A Rare Case of Colonic Malakoplakia in an Immunocompetent Man With Prior Chronic Hepatitis C Virus Infection: 1666

INTRODUCTION: Malakoplakia is a rare chronic granulomatous condition related to a defect in macrophage phagolysosomal response in which engulfed bacteria are not destroyed. The urinary bladder is the most common site for malakoplakia to present and the gastrointestinal tract is a distant secondly reported site. Malakoplakia is often associated with conditions that cause immunodeficiency. We report a rare case of colonic malakoplakia (CM) in an asymptomatic, immunocompetent man with history of successfully treated hepatitis C virus (HCV) infection. CASE DESCRIPTION/METHODS: A 70-year-old African American man with a past medical history of treated HCV due to prior intravenous drug use, was referred by his primary care provider for screening colonoscopy. He was asymptomatic and clinical history was negative for inflammatory or other infectious diseases. He denied use of immunosuppressant medications.
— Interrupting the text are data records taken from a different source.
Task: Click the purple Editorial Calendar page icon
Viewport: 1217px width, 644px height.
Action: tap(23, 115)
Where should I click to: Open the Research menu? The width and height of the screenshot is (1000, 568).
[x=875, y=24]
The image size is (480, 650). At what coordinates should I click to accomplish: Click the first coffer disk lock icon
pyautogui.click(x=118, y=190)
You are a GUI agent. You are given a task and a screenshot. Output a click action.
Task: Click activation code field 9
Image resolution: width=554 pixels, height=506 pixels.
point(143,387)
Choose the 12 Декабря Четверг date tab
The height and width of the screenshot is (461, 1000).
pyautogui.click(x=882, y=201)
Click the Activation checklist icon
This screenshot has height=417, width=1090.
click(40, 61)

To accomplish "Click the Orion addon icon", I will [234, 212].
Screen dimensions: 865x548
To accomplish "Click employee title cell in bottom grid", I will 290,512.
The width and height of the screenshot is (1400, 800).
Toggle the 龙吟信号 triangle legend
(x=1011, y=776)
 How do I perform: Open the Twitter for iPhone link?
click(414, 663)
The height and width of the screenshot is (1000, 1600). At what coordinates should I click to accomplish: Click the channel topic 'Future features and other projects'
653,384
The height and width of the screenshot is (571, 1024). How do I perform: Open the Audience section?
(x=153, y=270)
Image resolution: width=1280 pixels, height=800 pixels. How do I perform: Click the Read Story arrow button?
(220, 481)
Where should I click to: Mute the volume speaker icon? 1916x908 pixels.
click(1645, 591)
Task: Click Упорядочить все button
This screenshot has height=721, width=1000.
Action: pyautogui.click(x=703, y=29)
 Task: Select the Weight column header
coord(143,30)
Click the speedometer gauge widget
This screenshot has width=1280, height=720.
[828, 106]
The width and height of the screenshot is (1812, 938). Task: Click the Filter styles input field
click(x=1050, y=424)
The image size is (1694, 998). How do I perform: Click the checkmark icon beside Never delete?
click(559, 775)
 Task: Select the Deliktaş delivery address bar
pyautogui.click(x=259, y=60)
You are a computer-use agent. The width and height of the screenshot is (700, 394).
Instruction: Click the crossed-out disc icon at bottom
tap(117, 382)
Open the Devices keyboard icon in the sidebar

HCV RNA was undetectable. HIV serology was negative. No remarkable findings on physical examination. During colonoscopy, a single 5 mm sessile polyp was noted in the transverse colon and was removed (Figure 1). Histopathological analysis of polyp identified targetoid calcospherites on Von Kossa calcium stain consistent with Michaels-Gutman bodies, diagnostic of malakoplakia (Figures 2 and 3). On repeat colonoscopy four months later, a single 14 mm sessile polyp was found in the proximal descending colon with histopathology consistent with tubular adenoma. No findings suggestive of malakoplakia was noted, however, exam may have been limited due to poor bowel prep. DISCUSSION: In summary, malakoplakia has been reported to involve the urinary tract in approximately 75% of cases while the gastrointestinal tract is involved less than 10% of reported cases. CM is often associated with neoplasms such as adenocarcinoma, adenoma, and lymphoma and other non-neoplastic conditions such as infections, sarcoidosis, diabetes mellitus, alcoholic liver disease, immunosuppressive therapy, or other conditions of immunodeficiency. Though not previously reported, HCV could have played a role in development of CM. HCV as been reported to be associated with the development of cutaneous malakoplakia; therefore, we cannot exclude association of other extrahepatic manifestations. In conclusion, CM is a rare chronic granulomatous condition that can be incidentally found in immunocompetent individuals, more studies warranted to evaluate any association with HCV.